When I was reporting near the Poland-Belarus border last year, there was a lot of disinformation swirling around about the people on the Belarus border. Has that continued?
The government is actively spreading disinformation and claiming that people who are crossing the Poland-Belarus border are economic migrants who do not need international protection. We have documented people who have been asking us for help and most of them come from countries affected by war and conflict, so this is one kind of disinformation.
Another is the line that the people who are trying to cross the border with Belarus pose a threat to national security. We have helped approximately 13,500 people from the border area, but the Polish community has accepted hundreds of thousands of Ukrainian refugees, and it hasn’t posed a threat to national security. We have seen it is possible for Polish society to accept people from other countries, to accept a larger number of people who are fleeing wars and conflict. So, I think the government has proved that its own line is propaganda, disinformation.

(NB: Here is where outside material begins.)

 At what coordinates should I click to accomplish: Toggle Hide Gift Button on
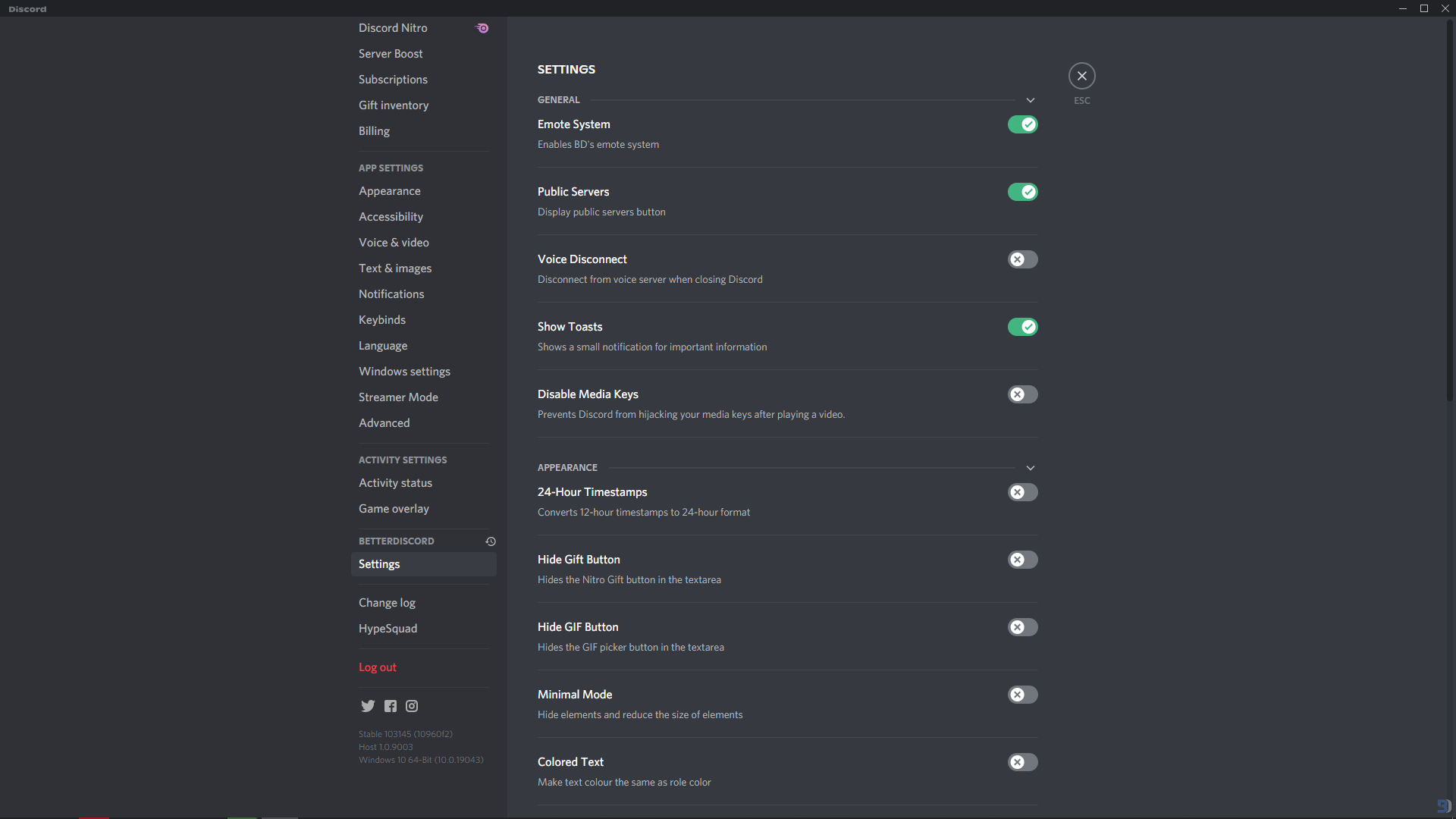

The EU has supported the Polish government’s actions on the Poland-Belarus border. How do you feel about that?
There is more than one humanitarian crisis on European borders. The EU needs to take a common approach, which should not focus on the militarization of borders but should examine how to implement the right to asylum, the right to international protection. As a bloc it needs to change its current policy in terms of migration.
Looking ahead, the Polish government says it will build a temporary security wall with Kaliningrad to prevent migrants crossing over from the Russian enclave. How much is this on your radar?
We are closely monitoring the situation on the Poland-Kaliningrad border and for now, as far as I know, there have not been a lot of people trying to cross. We will monitor the situation and see what happens. Judging by the Poland-Belarus border there may be a real threat to peoples’ rights so we must keep an eye on it.
Aside from migrants, a lot of Polish people don’t want Russians to seek asylum in Europe because of the ongoing war in Ukraine. Our message is that everyone has the same right, anyone who flees persecution from war and conflict can seek protection regardless of their nationality.